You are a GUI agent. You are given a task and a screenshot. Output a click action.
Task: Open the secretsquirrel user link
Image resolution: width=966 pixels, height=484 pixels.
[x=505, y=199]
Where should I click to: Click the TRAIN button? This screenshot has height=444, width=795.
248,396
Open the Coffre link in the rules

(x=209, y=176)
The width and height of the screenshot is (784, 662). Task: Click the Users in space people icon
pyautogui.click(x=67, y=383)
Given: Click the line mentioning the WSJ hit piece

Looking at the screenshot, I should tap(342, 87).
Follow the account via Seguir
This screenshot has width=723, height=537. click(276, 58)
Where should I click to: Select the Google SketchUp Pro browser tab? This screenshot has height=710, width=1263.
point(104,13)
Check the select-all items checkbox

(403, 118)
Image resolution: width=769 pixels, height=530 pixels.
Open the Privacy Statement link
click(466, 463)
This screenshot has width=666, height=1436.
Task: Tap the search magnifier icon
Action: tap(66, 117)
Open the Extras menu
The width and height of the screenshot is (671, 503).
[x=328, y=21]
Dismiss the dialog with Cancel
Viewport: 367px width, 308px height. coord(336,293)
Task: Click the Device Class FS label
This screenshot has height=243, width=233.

◇ ◇ ◇ ◇ ◇

What the task asks >> Word for word, repeat every line of the data.

Task response >>
You are a GUI agent. You are given a task and a screenshot. Output a click action.
Task: Open the secretsquirrel user link
Image resolution: width=966 pixels, height=484 pixels.
[x=505, y=199]
Where should I click to: Click the TRAIN button? This screenshot has height=444, width=795.
248,396
Open the Coffre link in the rules

(x=209, y=176)
The width and height of the screenshot is (784, 662). Task: Click the Users in space people icon
pyautogui.click(x=67, y=383)
Given: Click the line mentioning the WSJ hit piece

Looking at the screenshot, I should tap(342, 87).
Follow the account via Seguir
This screenshot has width=723, height=537. click(276, 58)
Where should I click to: Select the Google SketchUp Pro browser tab? This screenshot has height=710, width=1263.
point(104,13)
Check the select-all items checkbox

(403, 118)
Image resolution: width=769 pixels, height=530 pixels.
Open the Privacy Statement link
click(466, 463)
This screenshot has width=666, height=1436.
Task: Tap the search magnifier icon
Action: tap(66, 117)
Open the Extras menu
The width and height of the screenshot is (671, 503).
[x=328, y=21]
Dismiss the dialog with Cancel
Viewport: 367px width, 308px height. coord(336,293)
Task: Click the Device Class FS label
This screenshot has height=243, width=233.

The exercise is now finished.